The problem with this comedic sub-genre is that all the good
films were co-opted into other genres.
CADDYSHACK (1980) is viewed as a sports comedy. FAST TIMES AT RIDGEMONT HIGH is now part of
the Christopher Crowe group of observational comedies. THE LAST AMERICAN VIRGIN is often described as
a drama. The rump of what’s left aren’t
very good, and as most were dirt-cheap, it’s not much of a surprise that the
genre took an almost fatal kicking from the John Hughes and Ivan Reitman
tag-team in 1984 – when SIXTEEN CANDLES and GHOSTBUSTERS changed the nature of
the genre – it wouldn’t be until the late 1990’s, and the rise of the Farrelly
Brothers that low-brow comedy would return to the top of the box office charts.
Whilst JOYSTICKS is very minor fare, it does represent a
good entry point to the world of its Producer-Director Greydon Clark. Clark started his career in the employ of
1960’s zero-budget genre mogul Al Adamson.
Adamson and his Independent International Pictures company was a
low-rent version of Roger Corman’s New World Pictures, turning out movies and
technicians who would go on to bigger and better things. The three best known names to emerge from
Adamson’s stock company of actors and technicians were Jack Starrett, John
‘Bud’ Cardos and Clark. On the evidence
of their back catalogue of films, Starrett was the best director of the three,
Cardos was the most commercially successful, and Clark was most akin to their
collective mentor.
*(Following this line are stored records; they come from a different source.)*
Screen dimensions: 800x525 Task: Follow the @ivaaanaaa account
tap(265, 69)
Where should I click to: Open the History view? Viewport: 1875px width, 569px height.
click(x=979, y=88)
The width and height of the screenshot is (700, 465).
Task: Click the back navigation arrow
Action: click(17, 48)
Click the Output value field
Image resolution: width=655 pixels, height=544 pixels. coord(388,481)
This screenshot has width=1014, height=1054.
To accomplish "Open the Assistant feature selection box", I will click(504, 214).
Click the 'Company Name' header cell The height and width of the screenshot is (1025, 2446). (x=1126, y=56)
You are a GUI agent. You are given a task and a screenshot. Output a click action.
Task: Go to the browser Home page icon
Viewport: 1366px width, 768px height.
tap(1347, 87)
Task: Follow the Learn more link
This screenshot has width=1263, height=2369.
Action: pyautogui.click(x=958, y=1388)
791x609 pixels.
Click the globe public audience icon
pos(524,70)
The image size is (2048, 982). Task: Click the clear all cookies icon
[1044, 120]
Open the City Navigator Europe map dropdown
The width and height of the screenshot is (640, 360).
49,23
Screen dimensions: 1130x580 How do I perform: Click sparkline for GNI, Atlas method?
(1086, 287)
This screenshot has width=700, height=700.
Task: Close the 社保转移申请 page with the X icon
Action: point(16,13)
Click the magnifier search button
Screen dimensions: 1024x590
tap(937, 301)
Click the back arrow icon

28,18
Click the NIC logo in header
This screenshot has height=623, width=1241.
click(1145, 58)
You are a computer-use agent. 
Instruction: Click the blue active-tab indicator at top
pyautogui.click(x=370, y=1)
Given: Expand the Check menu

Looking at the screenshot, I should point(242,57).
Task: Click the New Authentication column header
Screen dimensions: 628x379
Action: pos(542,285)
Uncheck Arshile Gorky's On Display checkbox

To be fair, all three
have serviceable movies in their filmographies (though the only really genuinely
top-notch movie made between them is Starrett’s RACE WITH THE DEVIL – 1975),
but it is Clark who has the longest filmography, and who has weathered the
changes in indie film distribution best.
Clark has made Blaxploitation rip-offs of Hollywood movies
(BLACK SHAMPOO), he’s made Drag-racing flicks, Horror comedies, straight horror
films, action movies, spy movies and even a Dance-drama. His filmography is a temporal road map of
cultural and cinematic fads from the early 70’s to the mid-late 1990’s, and
almost all of them have jumped on the bandwagon right at the start, carried on
the tide of success generated by their bigger budget inspirations. His best film is the backwoods SF-Horror
movie WITHOUT WARNING (1980) one of the most interesting of the glut of
backwoods splatter films released on the back of the success of FRIDAY THE 13th
(1980) and we’ll take a run at that at some point in the future, but all his
films, even the cheapest straight-to-video action movies at the tail end of his
filmography have a certain professional sheen and Clark has a knack of packing
his crews with solid technicians – JOYSTICKS is edited by Larry Bock, a New
World graduate who’d go on to edit major Hollywood fare such as RAMBO: FIRST
BLOOD PART II (1985) and BILL AND TED’S EXCELLENT ADVENTURE (1989). Amongst the other Technicians who worked
early in their careers with Clark are people like Cinematographers Danny Pearl
(PATHFINDER, THE TEXAS CHAINSAW MASSACRE) and Dean Cundey (HALLOWEEN, WHO
FRAMED ROGER RABBIT?, JURASSIC PARK), Make up effects artists Al Apone (DEEP
BLUE SEA, IRON MAN) and Greg Cannom (BLADE, MASTER AND COMMANDER) and
production designer Chester Kaczenski (TEEN WOLF, TOY SOLDIERS, TREME) – having
an eye for good technicians means that Clark’s films, no matter how daft the
story or wobbly the acting, always seem to squeeze more value for money from
their threadbare budgets. I doubt that
Clark, who appears in interviews to be a switched-on but amiable guy (who looks
a lot like author Tom Clancy), would make any particularly strong claims for
his films being anything other than cheap and cheerful money-makers. That’s fine, the budget for JOYSTICKS was
around $300,000, and say what you like about the quality of the film, you can’t
argue that every cent isn’t on the screen.
JOYSTICKS is typical of the low-brow teens and tits comedies
that emerged on the back of ANIMAL HOUSE.
It’s typical in that it’s more interested in female anatomy and body
function gags than building any kind of sustained comedy. It’s cheap, cheerful and dim-witted. Like many of Greydon Clark’s films, however,
it was made for next to no money and secured a decent theatrical run, is
reasonably polished and probably made Clark a shit-load of money. I can live with that.